→ **STORED DATA**:
==================================================

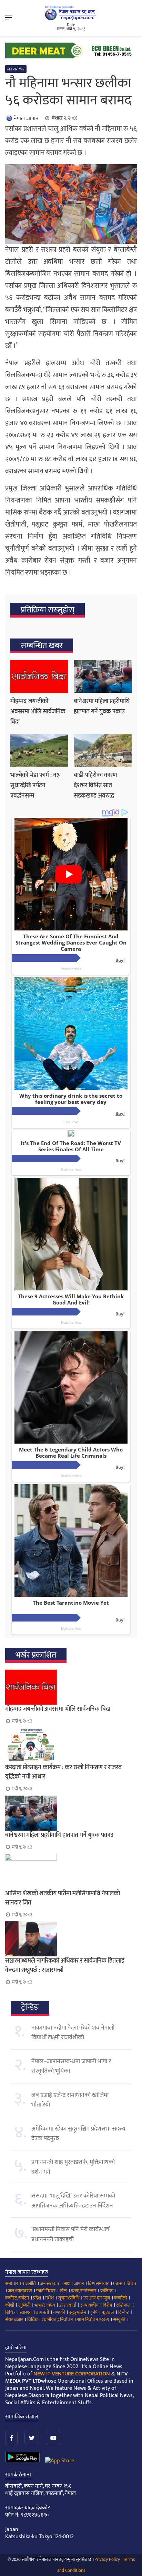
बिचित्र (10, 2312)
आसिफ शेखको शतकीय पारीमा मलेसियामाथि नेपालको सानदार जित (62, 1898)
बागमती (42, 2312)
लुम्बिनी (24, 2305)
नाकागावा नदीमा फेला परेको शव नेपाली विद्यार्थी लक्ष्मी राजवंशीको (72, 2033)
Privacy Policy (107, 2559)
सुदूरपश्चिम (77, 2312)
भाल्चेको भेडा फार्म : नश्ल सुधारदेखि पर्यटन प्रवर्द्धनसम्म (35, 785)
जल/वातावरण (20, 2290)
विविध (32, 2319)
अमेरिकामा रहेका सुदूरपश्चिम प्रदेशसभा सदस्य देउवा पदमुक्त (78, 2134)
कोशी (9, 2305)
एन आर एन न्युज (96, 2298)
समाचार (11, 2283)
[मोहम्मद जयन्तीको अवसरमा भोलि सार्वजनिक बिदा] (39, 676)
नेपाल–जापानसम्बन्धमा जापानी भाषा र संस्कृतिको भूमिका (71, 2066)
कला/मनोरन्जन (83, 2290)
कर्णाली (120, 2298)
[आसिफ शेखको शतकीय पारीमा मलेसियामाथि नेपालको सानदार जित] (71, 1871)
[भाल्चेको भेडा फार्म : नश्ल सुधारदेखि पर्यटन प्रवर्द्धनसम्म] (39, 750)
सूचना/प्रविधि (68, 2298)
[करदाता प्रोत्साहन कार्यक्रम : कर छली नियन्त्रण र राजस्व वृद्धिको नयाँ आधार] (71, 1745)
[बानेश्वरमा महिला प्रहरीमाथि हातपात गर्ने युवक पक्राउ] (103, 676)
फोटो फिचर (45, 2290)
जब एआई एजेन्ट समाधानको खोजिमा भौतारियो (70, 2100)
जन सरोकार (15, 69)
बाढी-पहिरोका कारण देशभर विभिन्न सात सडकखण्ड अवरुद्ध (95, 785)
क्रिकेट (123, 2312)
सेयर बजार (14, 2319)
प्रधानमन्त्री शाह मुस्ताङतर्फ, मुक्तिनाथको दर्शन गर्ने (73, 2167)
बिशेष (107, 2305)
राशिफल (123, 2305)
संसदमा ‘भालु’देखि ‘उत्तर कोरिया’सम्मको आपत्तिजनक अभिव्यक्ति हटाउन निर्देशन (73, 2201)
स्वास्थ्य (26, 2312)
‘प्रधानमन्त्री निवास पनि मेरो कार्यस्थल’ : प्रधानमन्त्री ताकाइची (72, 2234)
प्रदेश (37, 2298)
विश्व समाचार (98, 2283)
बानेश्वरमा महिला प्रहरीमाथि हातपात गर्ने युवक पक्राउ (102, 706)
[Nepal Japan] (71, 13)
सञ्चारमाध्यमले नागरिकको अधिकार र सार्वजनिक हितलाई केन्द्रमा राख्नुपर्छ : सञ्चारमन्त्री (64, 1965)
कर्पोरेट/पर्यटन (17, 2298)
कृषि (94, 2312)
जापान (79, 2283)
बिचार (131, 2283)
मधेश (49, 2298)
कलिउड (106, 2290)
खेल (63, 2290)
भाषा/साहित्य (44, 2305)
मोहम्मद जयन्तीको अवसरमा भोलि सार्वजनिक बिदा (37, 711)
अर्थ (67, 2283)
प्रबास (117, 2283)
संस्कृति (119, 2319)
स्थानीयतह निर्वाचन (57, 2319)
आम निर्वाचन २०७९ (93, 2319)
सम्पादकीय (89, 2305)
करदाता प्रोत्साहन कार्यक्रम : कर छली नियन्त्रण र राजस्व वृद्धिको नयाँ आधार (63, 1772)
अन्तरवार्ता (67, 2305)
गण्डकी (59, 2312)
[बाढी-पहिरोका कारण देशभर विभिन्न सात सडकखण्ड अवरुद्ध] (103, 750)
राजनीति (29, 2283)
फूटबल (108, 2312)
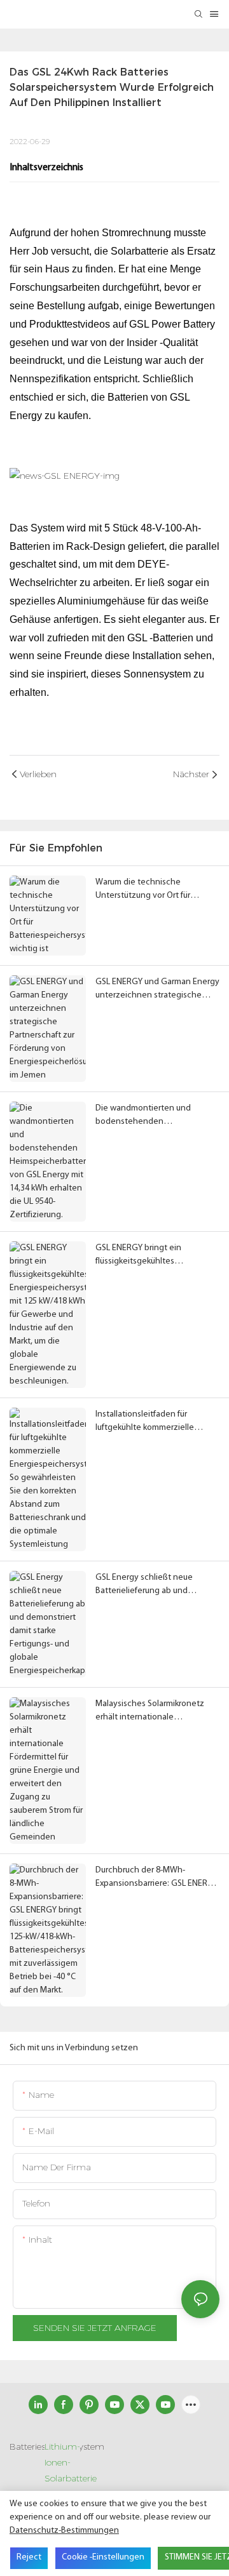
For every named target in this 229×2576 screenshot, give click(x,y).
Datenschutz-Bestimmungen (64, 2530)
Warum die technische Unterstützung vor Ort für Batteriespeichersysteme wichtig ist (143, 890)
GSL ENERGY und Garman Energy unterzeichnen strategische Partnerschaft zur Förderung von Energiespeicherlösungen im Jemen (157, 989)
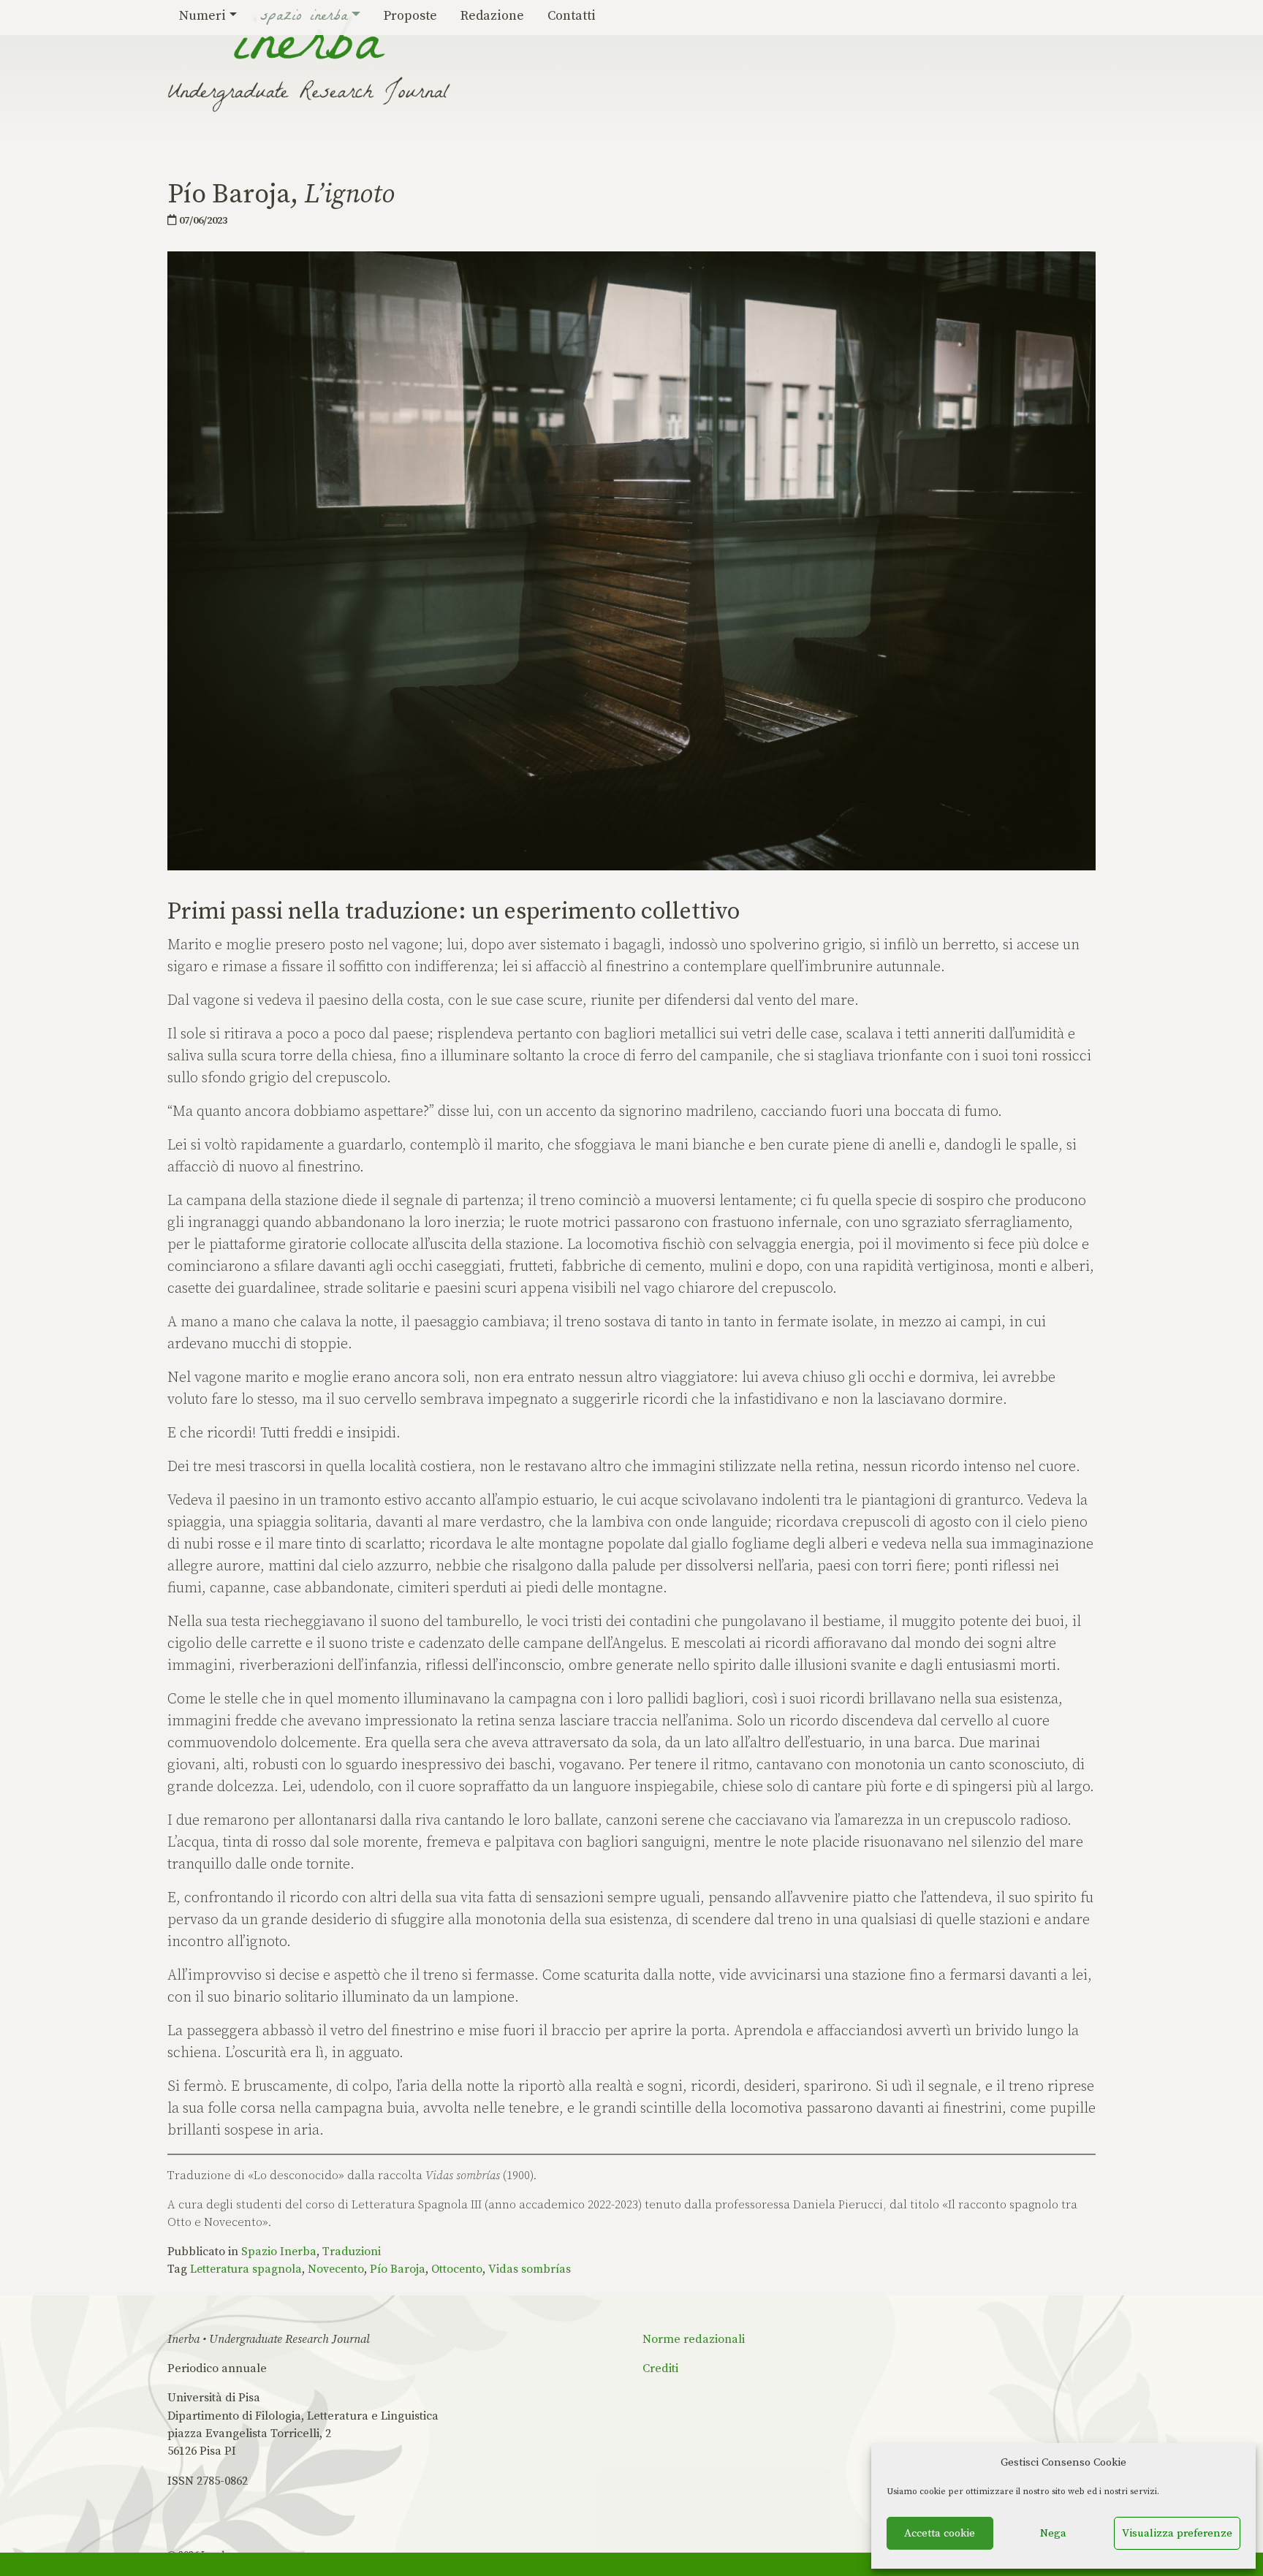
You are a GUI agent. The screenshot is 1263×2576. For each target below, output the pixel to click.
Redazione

==================================================

→ **WHAT THE TASK ASKS**:
Looking at the entries above, count each line in which the word "click" occurs, then give the total and nothing further.

→ **FINISHED TASK**:
2